Frustration Builds in the Bluegrass State
The reaction in Kentucky has been especially intense because Ford had spent years building expectations around the project. The company also invested heavily in upgrading its Louisville Assembly Plant for EV production, positioning the state as a key player in America’s clean-energy future. State leaders highlighted the battery facilities and assembly upgrades as proof that Kentucky could secure high-wage manufacturing jobs in the evolving energy economy. Many workers relocated to Hardin County, signed leases, purchased homes, and enrolled children in new schools based on assurances of stable, long-term employment.
That optimism has now turned to frustration. Reports indicate that Ford halted work at the battery plant and laid off about 1,600 employees, leaving many residents directing their anger at the company rather than broader EV market challenges or shifting federal policies. For those who uprooted their lives, the disappointment feels personal. They point to recruitment efforts, workforce training programs, and celebratory groundbreakings that framed the plants as generational opportunities. Today, that gap between promise and reality translates into financial strain, depleted savings, and difficult decisions about whether to remain in the region.
Labor Disputes and Federal Scrutiny
Tensions between workers and management were already escalating before the joint venture dissolved. In August 2025, an unfair labor practice complaint was filed with the National Labor Relations Board under case number 09-CA-371773. The complaint alleges that BlueOval SK enforced coercive workplace policies in violation of Section 8(a)(1) of the National Labor Relations Act, which protects employees’ rights to organize and discuss working conditions. The filing suggests that workplace relations were deteriorating even before layoffs began.

Recorded data:
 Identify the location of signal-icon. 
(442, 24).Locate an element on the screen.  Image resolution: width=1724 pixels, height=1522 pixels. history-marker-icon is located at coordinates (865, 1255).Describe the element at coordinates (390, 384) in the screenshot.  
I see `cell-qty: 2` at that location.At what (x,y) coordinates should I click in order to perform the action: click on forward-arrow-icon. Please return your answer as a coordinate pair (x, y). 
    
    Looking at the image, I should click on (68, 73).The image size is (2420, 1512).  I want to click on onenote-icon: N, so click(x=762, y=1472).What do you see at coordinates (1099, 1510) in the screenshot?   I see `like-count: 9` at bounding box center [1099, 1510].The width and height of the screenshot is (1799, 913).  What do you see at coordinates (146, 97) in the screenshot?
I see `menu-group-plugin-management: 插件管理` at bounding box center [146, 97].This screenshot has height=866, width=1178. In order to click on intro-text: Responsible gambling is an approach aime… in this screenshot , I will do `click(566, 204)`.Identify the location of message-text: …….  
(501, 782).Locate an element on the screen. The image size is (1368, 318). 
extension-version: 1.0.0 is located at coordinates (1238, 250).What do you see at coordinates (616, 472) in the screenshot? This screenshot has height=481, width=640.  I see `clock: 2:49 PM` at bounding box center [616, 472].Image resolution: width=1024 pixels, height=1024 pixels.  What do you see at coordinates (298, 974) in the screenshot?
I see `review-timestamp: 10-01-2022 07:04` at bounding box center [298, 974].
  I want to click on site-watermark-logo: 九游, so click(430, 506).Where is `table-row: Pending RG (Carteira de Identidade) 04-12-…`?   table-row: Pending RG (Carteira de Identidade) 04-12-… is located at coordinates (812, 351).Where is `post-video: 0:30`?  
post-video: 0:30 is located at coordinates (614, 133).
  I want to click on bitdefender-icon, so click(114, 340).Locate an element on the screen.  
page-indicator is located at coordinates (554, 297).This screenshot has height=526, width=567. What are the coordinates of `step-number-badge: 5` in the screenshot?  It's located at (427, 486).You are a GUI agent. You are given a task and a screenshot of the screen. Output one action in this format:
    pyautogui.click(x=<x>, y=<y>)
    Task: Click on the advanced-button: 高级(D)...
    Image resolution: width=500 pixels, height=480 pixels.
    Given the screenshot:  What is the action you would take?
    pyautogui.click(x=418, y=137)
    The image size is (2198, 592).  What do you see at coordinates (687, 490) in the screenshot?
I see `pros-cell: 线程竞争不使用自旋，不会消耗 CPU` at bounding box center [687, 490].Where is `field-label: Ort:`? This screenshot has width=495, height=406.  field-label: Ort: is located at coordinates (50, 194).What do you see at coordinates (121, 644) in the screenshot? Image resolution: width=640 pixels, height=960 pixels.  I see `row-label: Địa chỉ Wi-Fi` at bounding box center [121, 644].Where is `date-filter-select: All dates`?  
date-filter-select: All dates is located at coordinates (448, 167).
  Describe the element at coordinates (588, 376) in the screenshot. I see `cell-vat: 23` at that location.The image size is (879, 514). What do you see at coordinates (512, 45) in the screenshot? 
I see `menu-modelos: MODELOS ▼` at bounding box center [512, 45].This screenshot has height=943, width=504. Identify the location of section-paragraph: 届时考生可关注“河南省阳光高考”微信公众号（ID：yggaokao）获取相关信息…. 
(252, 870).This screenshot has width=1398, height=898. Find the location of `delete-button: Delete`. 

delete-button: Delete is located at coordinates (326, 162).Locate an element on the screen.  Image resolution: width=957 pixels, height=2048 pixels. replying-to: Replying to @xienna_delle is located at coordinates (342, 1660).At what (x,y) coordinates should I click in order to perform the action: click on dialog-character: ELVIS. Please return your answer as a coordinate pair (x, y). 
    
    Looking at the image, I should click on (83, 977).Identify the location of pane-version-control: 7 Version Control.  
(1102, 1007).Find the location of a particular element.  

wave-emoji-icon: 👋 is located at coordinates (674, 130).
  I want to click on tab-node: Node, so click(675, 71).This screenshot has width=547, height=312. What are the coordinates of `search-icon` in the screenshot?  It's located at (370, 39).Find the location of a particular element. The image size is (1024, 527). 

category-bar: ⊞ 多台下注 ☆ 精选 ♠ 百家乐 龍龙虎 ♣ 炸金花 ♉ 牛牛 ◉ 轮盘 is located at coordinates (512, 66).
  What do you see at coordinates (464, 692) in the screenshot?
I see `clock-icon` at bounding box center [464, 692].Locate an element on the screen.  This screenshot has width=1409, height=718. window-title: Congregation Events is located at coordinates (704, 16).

#### Job 1
Please reproduce the passage of the article on Ford's Kentucky battery plant that starts at the words "That optimism has" and stops after "in the region.".
#### Job 2
Carry on the article about Ford's Kentucky battery plant, picking up right after its last sentence.

#### Reply 1
That optimism has now turned to frustration. Reports indicate that Ford halted work at the battery plant and laid off about 1,600 employees, leaving many residents directing their anger at the company rather than broader EV market challenges or shifting federal policies. For those who uprooted their lives, the disappointment feels personal. They point to recruitment efforts, workforce training programs, and celebratory groundbreakings that framed the plants as generational opportunities. Today, that gap between promise and reality translates into financial strain, depleted savings, and difficult decisions about whether to remain in the region.

#### Reply 2
Federal law also prohibits retaliation against workers who assert their rights. Guidance from the Equal Employment Opportunity Commission emphasizes that employers cannot take adverse action against employees for engaging in protected activity. Although public records do not indicate a final resolution of the NLRB case, its existence during a period of layoffs has heightened concerns among some workers that those who raised workplace issues could feel particularly vulnerable. Local media outlets have covered the fallout, amplifying voices from laid-off employees and community leaders questioning whether labor protections sufficiently safeguard workers amid high-profile industrial investments.
Energy Storage Ambitions vs. Job Stability
Ford has framed the Glendale transition as a forward-looking move aligned with long-term energy trends. In regulatory filings, the company highlights battery energy storage systems as a rapidly expanding market, critical for grid reliability, renewable integration, and backup power during extreme weather events. From a corporate standpoint, shifting to BESS may represent a strategic response to fluctuating EV demand, narrow profit margins, and fierce competition in automotive batteries. Selling storage systems to utilities and grid operators could diversify revenue streams and tap into federal and private investments aimed at grid modernization.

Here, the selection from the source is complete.